Violet
by Scott Thomas
Death and grief are natural sources of horror, as evergreen as creepy children and spooky houses. Scott Thomas (Kill Creek) builds his horror novel Violet around these reliable pillars, supplemented by his careful attention to detail and deliberate unfolding of repressed memories. Violet begins with a loss: protagonist Kris Barlow's husband has died in a gruesome car accident. Kris has decided to drive herself and her daughter, Sadie, to a lake house that she remembers as the site of many happy childhood memories. Unfortunately, that house--and the lake--harbor terrible secrets that threaten to steal Sadie away from her.
The horror in Violet is of the creeping-dread variety, comparable in some ways to how novels like The Haunting of Hill House ground the terrors in their characters' unraveling psyches.

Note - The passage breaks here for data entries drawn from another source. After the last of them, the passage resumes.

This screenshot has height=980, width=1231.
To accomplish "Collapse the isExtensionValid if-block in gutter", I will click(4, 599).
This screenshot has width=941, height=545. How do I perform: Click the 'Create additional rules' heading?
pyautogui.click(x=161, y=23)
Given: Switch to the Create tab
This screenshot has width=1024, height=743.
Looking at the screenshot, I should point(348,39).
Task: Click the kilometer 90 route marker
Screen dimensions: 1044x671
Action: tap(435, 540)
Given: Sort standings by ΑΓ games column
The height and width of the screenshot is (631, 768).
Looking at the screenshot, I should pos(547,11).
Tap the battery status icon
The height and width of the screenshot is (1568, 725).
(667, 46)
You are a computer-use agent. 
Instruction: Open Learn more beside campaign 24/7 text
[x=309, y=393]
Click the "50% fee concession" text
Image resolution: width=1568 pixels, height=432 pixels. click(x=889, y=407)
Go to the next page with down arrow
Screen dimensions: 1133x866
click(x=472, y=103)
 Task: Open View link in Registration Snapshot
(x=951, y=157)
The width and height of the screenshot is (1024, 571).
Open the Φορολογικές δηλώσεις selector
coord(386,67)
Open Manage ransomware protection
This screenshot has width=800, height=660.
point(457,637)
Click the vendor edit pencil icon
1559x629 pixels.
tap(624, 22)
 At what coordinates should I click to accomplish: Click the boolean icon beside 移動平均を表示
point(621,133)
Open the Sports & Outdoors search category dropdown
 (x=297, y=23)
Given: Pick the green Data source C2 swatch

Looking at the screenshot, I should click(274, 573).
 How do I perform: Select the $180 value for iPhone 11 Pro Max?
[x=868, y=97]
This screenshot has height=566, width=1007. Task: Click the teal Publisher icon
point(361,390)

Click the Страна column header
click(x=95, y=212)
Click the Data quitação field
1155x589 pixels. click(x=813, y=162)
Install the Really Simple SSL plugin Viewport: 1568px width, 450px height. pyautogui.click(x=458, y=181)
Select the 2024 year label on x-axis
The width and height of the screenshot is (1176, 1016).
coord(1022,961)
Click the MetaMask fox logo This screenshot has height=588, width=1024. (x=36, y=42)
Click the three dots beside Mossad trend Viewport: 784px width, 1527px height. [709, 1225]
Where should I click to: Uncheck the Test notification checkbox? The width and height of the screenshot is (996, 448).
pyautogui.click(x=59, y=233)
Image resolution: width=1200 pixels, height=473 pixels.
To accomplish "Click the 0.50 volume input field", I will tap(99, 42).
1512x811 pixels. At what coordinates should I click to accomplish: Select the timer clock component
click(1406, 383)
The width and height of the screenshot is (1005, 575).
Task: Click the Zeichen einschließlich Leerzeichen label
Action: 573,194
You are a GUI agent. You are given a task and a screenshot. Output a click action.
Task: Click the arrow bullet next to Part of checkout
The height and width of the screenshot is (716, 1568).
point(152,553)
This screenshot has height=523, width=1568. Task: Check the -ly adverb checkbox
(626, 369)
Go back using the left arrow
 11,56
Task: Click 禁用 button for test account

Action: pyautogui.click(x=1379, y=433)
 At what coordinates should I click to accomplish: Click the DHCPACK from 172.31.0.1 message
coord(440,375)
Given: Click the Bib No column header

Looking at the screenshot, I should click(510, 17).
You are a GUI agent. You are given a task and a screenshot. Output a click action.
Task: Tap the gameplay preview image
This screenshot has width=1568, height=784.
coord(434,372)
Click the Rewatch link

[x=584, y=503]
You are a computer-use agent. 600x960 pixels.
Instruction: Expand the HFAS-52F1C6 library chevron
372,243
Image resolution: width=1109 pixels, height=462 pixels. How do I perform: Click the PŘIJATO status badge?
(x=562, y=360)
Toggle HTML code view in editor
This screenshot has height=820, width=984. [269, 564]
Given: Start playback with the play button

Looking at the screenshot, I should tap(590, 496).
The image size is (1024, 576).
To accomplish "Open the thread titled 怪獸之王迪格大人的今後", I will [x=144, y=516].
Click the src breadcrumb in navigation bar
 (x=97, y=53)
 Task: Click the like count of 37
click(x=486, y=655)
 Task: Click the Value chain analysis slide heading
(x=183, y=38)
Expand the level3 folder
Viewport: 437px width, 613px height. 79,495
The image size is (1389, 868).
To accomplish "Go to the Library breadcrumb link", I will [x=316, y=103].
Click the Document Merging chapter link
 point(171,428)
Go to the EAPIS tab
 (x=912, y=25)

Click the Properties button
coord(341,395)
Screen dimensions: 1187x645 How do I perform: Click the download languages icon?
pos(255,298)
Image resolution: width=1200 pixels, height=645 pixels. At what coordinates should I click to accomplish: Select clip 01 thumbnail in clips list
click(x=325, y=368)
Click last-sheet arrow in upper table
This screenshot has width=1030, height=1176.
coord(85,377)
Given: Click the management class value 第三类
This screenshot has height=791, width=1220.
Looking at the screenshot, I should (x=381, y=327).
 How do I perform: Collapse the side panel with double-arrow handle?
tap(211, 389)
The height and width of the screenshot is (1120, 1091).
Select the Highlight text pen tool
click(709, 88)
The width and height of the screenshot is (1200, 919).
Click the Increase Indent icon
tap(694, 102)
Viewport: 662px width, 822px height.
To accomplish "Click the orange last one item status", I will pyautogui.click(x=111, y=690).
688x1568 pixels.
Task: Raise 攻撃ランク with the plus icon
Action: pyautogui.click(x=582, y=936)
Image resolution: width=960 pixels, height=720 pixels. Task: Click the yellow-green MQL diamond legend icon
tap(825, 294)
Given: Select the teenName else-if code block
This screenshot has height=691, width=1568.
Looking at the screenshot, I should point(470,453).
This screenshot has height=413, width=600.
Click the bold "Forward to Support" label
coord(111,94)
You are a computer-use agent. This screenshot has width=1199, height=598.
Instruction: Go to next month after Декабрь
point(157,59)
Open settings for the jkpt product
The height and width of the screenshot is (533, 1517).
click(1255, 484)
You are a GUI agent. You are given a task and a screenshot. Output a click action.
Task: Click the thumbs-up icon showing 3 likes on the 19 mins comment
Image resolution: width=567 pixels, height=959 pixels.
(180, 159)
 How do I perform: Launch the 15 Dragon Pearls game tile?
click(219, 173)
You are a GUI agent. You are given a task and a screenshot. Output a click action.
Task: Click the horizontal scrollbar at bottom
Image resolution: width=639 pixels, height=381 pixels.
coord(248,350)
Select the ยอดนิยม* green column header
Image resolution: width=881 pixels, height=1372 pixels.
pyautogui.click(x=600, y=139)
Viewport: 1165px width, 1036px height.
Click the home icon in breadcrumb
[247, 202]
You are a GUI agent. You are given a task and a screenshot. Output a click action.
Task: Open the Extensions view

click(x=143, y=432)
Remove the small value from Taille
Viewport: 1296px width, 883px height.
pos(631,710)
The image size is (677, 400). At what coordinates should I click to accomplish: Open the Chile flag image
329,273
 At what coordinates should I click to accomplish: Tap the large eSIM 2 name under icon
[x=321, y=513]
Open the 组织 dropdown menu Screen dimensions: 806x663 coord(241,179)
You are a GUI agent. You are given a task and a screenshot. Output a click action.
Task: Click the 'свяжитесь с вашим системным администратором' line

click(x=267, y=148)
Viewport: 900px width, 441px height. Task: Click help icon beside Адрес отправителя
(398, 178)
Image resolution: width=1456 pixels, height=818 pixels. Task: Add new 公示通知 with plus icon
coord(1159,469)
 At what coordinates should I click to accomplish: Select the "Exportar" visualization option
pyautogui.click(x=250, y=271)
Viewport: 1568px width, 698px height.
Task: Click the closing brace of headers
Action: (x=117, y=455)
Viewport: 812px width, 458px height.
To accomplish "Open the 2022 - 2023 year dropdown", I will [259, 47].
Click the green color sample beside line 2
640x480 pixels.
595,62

However, Thomas does not shy from shocking the reader with a particularly grotesque description. For example, this is how Thomas describes Kris's husband after the accident: "The entire right side of his head was completely flat, like a cartoon character hit with a frying pan. The once-sturdy skull was nothing but a patch of bloody sludge. She could press her fingers into that red mud if she wanted to, digging her fingertips all the way into the spongy gray center of his brain." For the most part, though, Thomas is interested in psychological scares. The lake house has fallen into disrepair since Kris's childhood, and while there are nostalgic pleasures to be had--finding an old boom box and swimming in the beautiful, crystal-clear water are particular high points--plenty of darker memories are stirred up, too.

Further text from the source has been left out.